Sebulan terpanjang di dunia
jangan jadi asing, yoongi. Ini sebulan terpanjang di
dunia dan tetanggaku semakin mahir menyinggung perkaramu. Si Itu,
sebutnya, berjarak dari nama lahirmu, masih kamu tunggu dia? Pasca
kuiyakan selalu yang timbul justru beragam interval yang menghukum kita.
Kurasa-rasa, mereka bagai ulur-mengulur tiap kurobek kalenderku dan
hitam-merahnya kehabisan makna.
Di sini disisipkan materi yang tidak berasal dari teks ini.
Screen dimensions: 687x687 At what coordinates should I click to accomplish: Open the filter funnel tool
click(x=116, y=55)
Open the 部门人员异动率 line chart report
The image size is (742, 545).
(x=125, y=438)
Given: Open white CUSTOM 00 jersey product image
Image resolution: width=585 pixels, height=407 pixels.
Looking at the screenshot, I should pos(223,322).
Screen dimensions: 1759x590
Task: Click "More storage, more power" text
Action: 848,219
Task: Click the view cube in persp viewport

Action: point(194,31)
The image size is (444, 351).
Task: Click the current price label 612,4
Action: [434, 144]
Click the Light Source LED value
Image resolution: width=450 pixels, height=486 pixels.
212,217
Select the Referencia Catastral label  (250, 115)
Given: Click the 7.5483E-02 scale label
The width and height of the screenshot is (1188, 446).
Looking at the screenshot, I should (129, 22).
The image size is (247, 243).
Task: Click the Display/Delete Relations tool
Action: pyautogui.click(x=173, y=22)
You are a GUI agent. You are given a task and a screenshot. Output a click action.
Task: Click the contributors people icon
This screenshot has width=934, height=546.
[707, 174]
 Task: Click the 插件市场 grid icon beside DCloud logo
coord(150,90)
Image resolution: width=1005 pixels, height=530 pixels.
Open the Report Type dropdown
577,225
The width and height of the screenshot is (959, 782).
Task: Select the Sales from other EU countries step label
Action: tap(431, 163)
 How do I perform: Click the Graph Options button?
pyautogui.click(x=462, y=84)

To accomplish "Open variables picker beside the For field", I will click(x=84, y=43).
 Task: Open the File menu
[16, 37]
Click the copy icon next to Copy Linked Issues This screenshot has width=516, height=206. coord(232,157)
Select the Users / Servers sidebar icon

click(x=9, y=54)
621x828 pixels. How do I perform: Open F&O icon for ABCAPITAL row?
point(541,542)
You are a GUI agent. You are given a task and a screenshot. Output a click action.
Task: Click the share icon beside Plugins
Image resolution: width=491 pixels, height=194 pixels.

Aku jadi mendamba lusa sekaligus kemarin dulu.
Aku ingin mengingatmu baik-baik, menyerasi sepuluh tahun kita sebelum wajah
akrabmu itu tampak lagi olehku. Kadang kala, aku seperti tidak berani
menghadapnya. Ingat, tidak? Delapan musim semi lalu ketika usiamu belum jangkap
dua lima? Masih muda sekali. Demikian yang tebersit padaku belakangan. Kurang
jelas apakah ini sepenuhnya admirasi atau terselip juga kecemasanku. Bintang
yang diraihnya terlalu tinggi, kupikir. Bisa-bisa kamu tenggelam di arus
Bimasakti. Aku tahu kamu tak akan suka kubilang begini. Anganmu telah melebur
semerbak konstelasi; kamu yang membantingnya berletah-letai, sekujur tubuhmu
pun kuyup membekas luka. Pada tiap keping yang larut jadi supernova, langkahku
tertinggal seratus tahun cahaya. Terus terang saja, aku tak mengira umurku akan
imbangi punggung yang kupandang malam itu, delapan musim semi lalu. Sempat kubilang pada tetanggaku itu, supaya dia menyapamu untukku (tapi, aku malah disuruhnya berpamitan sendiri). Hidup kita ini memang berbeda
sekali, ya? Yoongi, jangan jadi asing, pintaku. Jangan menyendiri lebih dari
yang sudah-sudah. Purnama ini masih menyambutmu seindah yang lalu-lalu.